◆ Selected extract
————

In Sheehan v. State, 83 Okl.Cr. 41, 172 P.2d 809 (1946), this Court stated:
“ * * * a person is guilty of burglary in the second degree who breaks and enters a building in which property is kept zvith intent * * * to steal therein or * * * to commit any felony.” (Emphasis Added)
By the testimony of the state’s own witness, the defendant understood that he was assisting Michael Sims get property which he said he had bought from his relatives, and which supposedly belonged to him. Consequently, I fail to see proof of the requisite element of intent.
Defendant, who was eighteen years old, was charged with this crime “after former conviction of a felony,” which resulted in the ten-year penitentiary sentence, the minimum under 21 O.S.Supp.1968, § 51. When defendant testified in his own behalf, he admitted that he and another boy had earlier taken a stereo pack out of two different cars. Defendant’s father appears to have voluntarily surrendered the boy to the police on those two counts; he entered a plea of guilty to the two counts and was given a two-year suspended sentence. It was those convictions upon which the prosecution relied for the jury to “imply” defendant’s intent to commit a crime in this case.
Referring now to the majority opinion’s criticism of Lindsey v. State, Okl.Cr., 488 P.2d 935 (1971), which criticism is premised upon the United States Supreme Court decision in Alderman v. United States, supra, I fail to see its applicability as a modification of Lindsey. In the first place, Alderman was concerned with a wire-tapping matter in which the petitioners asserted that the electronic eavesdropping might have violated their Fourth Amendment rights and tainted their convictions. Six members of the Supreme Court, speaking through Mr. Justice White’s opinion, held that co-conspirators and co-defendants whose rights were not violated by illegal eavesdropping have no standing to object to the admission of evidence obtained as a fruit of such eavesdropping. That decision, in which five members agreed, also held that the owner of the premises, whether present or not, does have standing to object to the admissibility of such illegal evidence, even though he did not participate in the conversations. Five members of the Court also considered that the government should either dismiss the case, or disclose the illegally obtained evidence.
In Alderman, at page 186 in 22 L.Ed.2d and page 173 in 394 U.S. and page 966 in 89 S.Ct., the Supreme Court sets forth immediately preceding the citation quoted in this Court’s majority opinion, the following:
“The rule is stated in Jones v. United States, 362 U.S. 257, 261, 80 S.Ct. 725, 731, 4 L.Ed.2d 697 [702] [78 ALR2d 233] (1960):
‘In order to qualify as a “person aggrieved by an unlawful search and *413seizure” one must have been a victim of a search or seizure, one against whom the search was directed, as distinguished from one who claims prejudice only through the use of evidence gathered as a consequence of a search or seizure directed at someone else.
Ordinarily, then, it is entirely proper to require of one who seeks to challenge the legality of a search as the basis for suppressing relevant evidence that he allege, and if the allegation be disputed that he establish, that he himself was the victim of an invasion of privacy.’
“This same principle was twice acknowledged last Term. Mancusi v. DeForte, 392 U.S. 364, 88 S.Ct. 2120, 20 L.Ed.2d 1154 (1968); Simmons v. United States, 390 U.S. 377, 88 S.Ct. 967 [19 L.Ed.2d 1247] (1968).

————

(Entries from a dataset)
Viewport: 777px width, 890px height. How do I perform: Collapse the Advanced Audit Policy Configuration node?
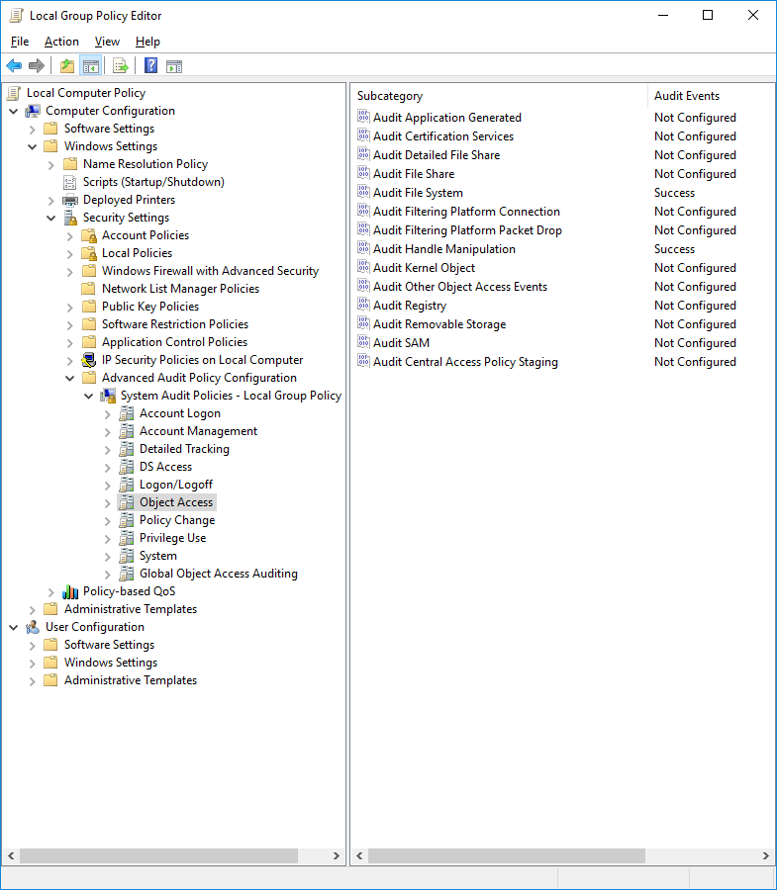point(70,378)
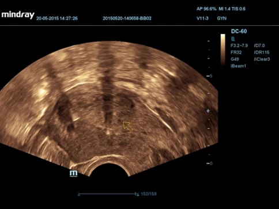The width and height of the screenshot is (279, 209).
Task: Click the focus position arrow on the depth scale
Action: (208, 111)
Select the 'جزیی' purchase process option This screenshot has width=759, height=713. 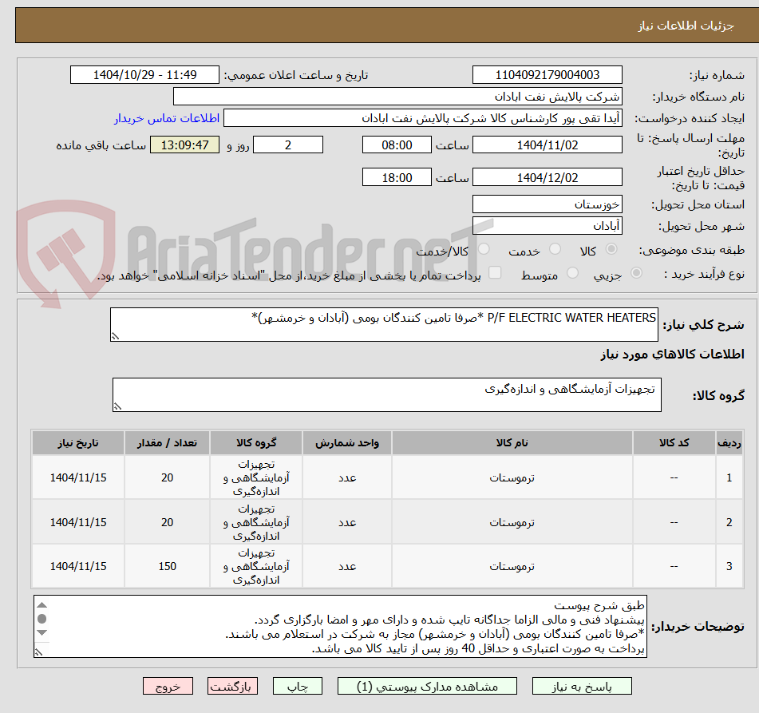click(635, 273)
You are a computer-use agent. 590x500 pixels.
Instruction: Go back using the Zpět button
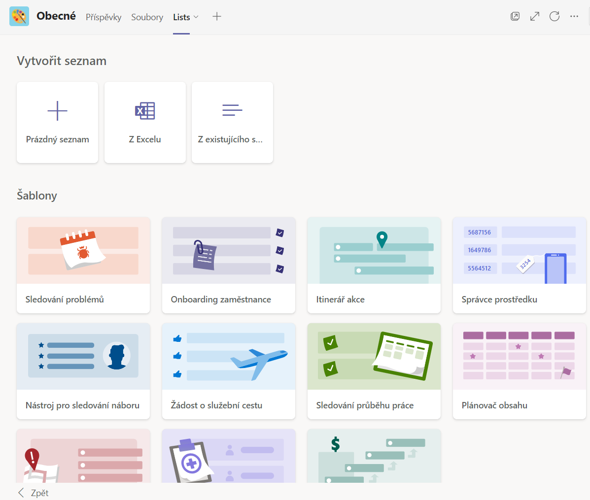[34, 493]
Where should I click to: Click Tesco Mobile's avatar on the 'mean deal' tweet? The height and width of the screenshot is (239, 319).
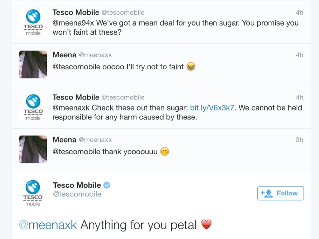click(x=33, y=22)
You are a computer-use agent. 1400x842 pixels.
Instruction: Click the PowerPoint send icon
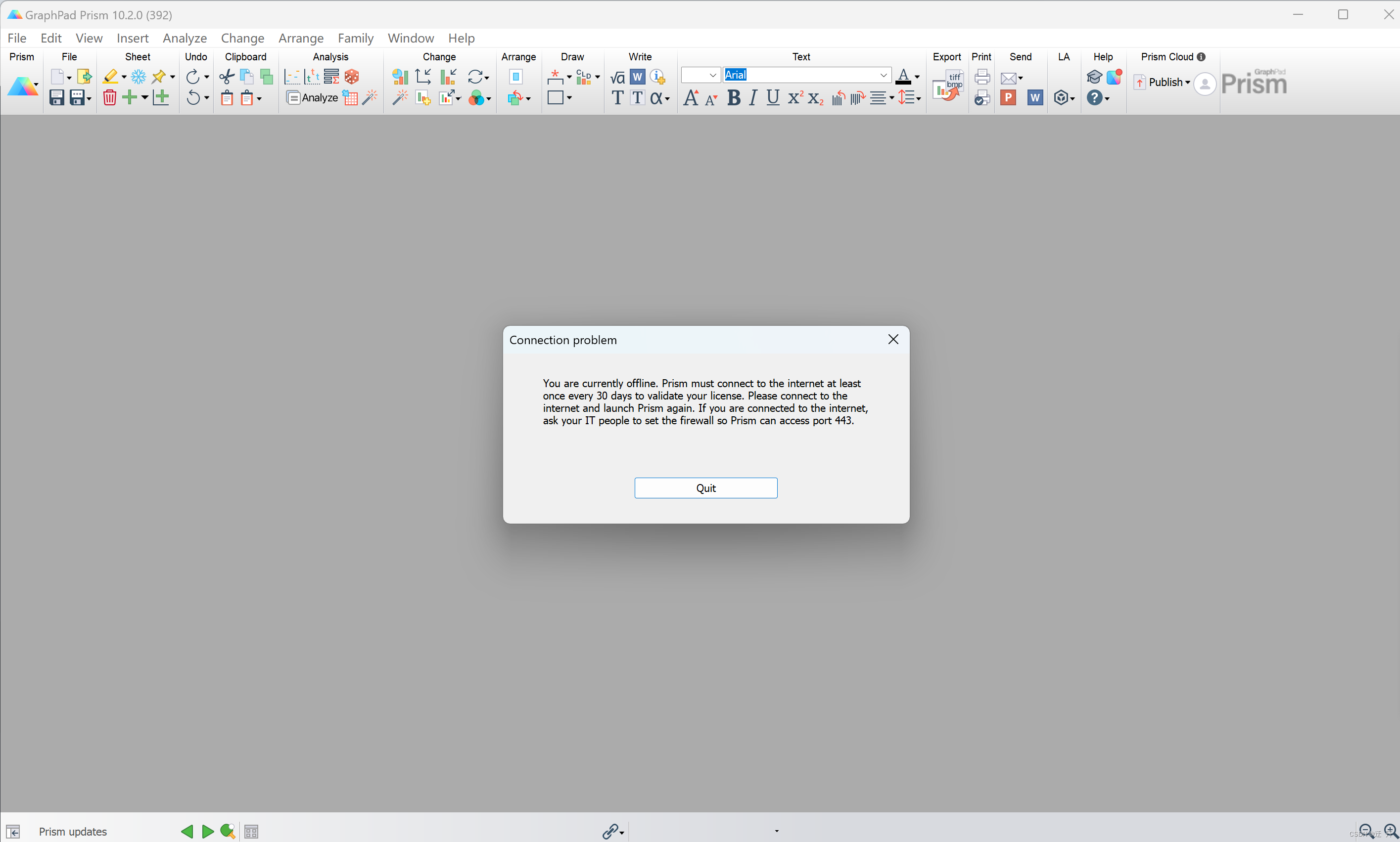point(1009,97)
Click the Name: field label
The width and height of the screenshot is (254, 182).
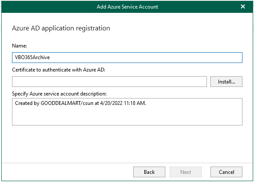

————

◆ Things to do
**a.** Lay out the rows from the line containing "Where should I" through the end of the rows, inclusive, as a numbered list with blank lines omitted and pictures left out.
**b.** Proceed with the court opinion on burglary intent and Alderman v. United States, picking up right after its final sentence.

◆ Answers in order
**a.**
1. Where should I click to: Click Tesco Mobile's avatar on the 'mean deal' tweet? The height and width of the screenshot is (239, 319).
2. click(x=33, y=22)
3. You are a computer-use agent. 1400x842 pixels.
4. Instruction: Click the PowerPoint send icon
5. point(1009,97)
6. Click the Name: field label
7. The width and height of the screenshot is (254, 182).

**b.**
“We adhere to these cases and to the general rule that Fourth Amendment rights are personal rights which, like some other constitutional rights, may not be vicariously asserted, [citations omitted] None of the special circumstances which prompted NAACP v. Alabama, 357 U.S. 449, 78 S.Ct. 1163, 2 L.Ed.2d 1488 (1958), and Barrows v. Jackson, 346 U.S. 249, 73 S.Ct. 1031, 97 L.Ed. 1586 (1953), are present here. There is no necessity to exclude evidence against one defendant in order to protect the rights of another. No rights of the victim of an illegal search are at stake when the evidence is offered against some other party. The victim can and very probably will object for himself when and if it becomes important for him to do so.”
Following the restatement of the law of search and seizure in Jones v. United States, supra, the Supreme Court enters into the statement quoted in this Court’s majority opinion. That statement, which starts out, “What petitioners appear to assert * * merely sets forth the unique contentions of the petitioners in Alderman, as they pertain to the use of evidence obtained by electronic eavesdropping. As I view that decision, it precludes the extension of the exclusionary rule to include evidence seized from another person, in violation of that other person’s Fourth Amendment rights.
The thrust of Lindsey v. State, supra, is set forth in the fifth paragraph of the editor’s syllabus:
“To qualify as ‘person aggrieved by unlawful search and seizure’ one must have been victim of search or seizure, that is, one against whom search was directed, as distinguished from one who claims prejudice only through use of evidence gathered as consequence of search or seizure directed at someone else.”
This appears to be essentially what the Alderman case held, when it provided that one person cannot assert violation of his constitutional right because evidence is obtained in violation of another’s rights, as was done in Alderman.
Ironically, the majority Opinion recites on the one hand, that the accomplice’s testimony is corroborated because defendant had “constructive possession” of the stolen property, because he was in the apartment when the officers arrived; but, on the other hand, notwithstanding that possession, they assert the defendant had no standing to object to the search. I believe this Court quite properly provided in Lindsey v. State, supra, in the first paragraph of the Syllabus of the Court, the following:
“The state cannot charge ⅜ person with a crime of possession and then deny that person his remedy at law to object to the search and seizure of that which the state says is his.”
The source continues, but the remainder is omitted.